Output the lines of the data items below as a JSON list of strings, one string per line, with blank lines omitted.

Data items:
################
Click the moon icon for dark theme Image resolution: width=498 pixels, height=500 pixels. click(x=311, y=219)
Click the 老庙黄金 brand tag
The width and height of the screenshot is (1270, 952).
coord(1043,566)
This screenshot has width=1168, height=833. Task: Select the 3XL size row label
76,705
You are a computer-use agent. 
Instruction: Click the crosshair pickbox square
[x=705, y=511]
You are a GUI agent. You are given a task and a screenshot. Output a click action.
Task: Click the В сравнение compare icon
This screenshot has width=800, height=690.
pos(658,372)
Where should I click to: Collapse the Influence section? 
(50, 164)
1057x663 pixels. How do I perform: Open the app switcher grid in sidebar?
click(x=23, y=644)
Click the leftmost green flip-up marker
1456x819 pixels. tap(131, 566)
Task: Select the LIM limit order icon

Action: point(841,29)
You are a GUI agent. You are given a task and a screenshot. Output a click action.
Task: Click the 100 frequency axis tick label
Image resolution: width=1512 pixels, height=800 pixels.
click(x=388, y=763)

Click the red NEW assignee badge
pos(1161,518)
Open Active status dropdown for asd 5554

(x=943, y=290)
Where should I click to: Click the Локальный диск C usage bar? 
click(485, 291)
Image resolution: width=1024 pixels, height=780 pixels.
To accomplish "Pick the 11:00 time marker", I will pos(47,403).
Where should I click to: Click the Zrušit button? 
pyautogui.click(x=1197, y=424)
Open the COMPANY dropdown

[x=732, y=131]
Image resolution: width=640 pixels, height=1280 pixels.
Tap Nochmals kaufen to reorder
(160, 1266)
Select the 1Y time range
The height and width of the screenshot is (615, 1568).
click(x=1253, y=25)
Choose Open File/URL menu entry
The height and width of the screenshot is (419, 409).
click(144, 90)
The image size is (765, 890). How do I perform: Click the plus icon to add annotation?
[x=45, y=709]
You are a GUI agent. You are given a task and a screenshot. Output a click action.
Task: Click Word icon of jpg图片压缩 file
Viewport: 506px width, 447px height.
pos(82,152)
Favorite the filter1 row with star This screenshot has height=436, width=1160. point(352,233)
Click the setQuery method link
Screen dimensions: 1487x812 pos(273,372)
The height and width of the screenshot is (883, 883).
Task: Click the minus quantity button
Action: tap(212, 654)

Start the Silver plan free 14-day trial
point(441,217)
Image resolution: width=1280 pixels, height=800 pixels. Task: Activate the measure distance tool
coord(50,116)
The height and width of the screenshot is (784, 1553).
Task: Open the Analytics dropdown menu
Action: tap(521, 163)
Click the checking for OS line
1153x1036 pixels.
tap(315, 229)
################
Task solution:
[
  "Click the moon icon for dark theme Image resolution: width=498 pixels, height=500 pixels. click(x=311, y=219)",
  "Click the 老庙黄金 brand tag",
  "The width and height of the screenshot is (1270, 952).",
  "coord(1043,566)",
  "This screenshot has width=1168, height=833. Task: Select the 3XL size row label",
  "76,705",
  "You are a computer-use agent. ",
  "Instruction: Click the crosshair pickbox square",
  "[x=705, y=511]",
  "You are a GUI agent. You are given a task and a screenshot. Output a click action.",
  "Task: Click the В сравнение compare icon",
  "This screenshot has width=800, height=690.",
  "pos(658,372)",
  "Where should I click to: Collapse the Influence section? ",
  "(50, 164)",
  "1057x663 pixels. How do I perform: Open the app switcher grid in sidebar?",
  "click(x=23, y=644)",
  "Click the leftmost green flip-up marker",
  "1456x819 pixels. tap(131, 566)",
  "Task: Select the LIM limit order icon",
  "Action: point(841,29)",
  "You are a GUI agent. You are given a task and a screenshot. Output a click action.",
  "Task: Click the 100 frequency axis tick label",
  "Image resolution: width=1512 pixels, height=800 pixels.",
  "click(x=388, y=763)",
  "Click the red NEW assignee badge",
  "pos(1161,518)",
  "Open Active status dropdown for asd 5554",
  "(x=943, y=290)",
  "Where should I click to: Click the Локальный диск C usage bar? ",
  "click(485, 291)",
  "Image resolution: width=1024 pixels, height=780 pixels.",
  "To accomplish \"Pick the 11:00 time marker\", I will pos(47,403).",
  "Where should I click to: Click the Zrušit button? ",
  "pyautogui.click(x=1197, y=424)",
  "Open the COMPANY dropdown",
  "[x=732, y=131]",
  "Image resolution: width=640 pixels, height=1280 pixels.",
  "Tap Nochmals kaufen to reorder",
  "(160, 1266)",
  "Select the 1Y time range",
  "The height and width of the screenshot is (615, 1568).",
  "click(x=1253, y=25)",
  "Choose Open File/URL menu entry",
  "The height and width of the screenshot is (419, 409).",
  "click(144, 90)",
  "The image size is (765, 890). How do I perform: Click the plus icon to add annotation?",
  "[x=45, y=709]",
  "You are a GUI agent. You are given a task and a screenshot. Output a click action.",
  "Task: Click Word icon of jpg图片压缩 file",
  "Viewport: 506px width, 447px height.",
  "pos(82,152)",
  "Favorite the filter1 row with star This screenshot has height=436, width=1160. point(352,233)",
  "Click the setQuery method link",
  "Screen dimensions: 1487x812 pos(273,372)",
  "The height and width of the screenshot is (883, 883).",
  "Task: Click the minus quantity button",
  "Action: tap(212, 654)",
  "Start the Silver plan free 14-day trial",
  "point(441,217)",
  "Image resolution: width=1280 pixels, height=800 pixels. Task: Activate the measure distance tool",
  "coord(50,116)",
  "The height and width of the screenshot is (784, 1553).",
  "Task: Open the Analytics dropdown menu",
  "Action: tap(521, 163)",
  "Click the checking for OS line",
  "1153x1036 pixels.",
  "tap(315, 229)"
]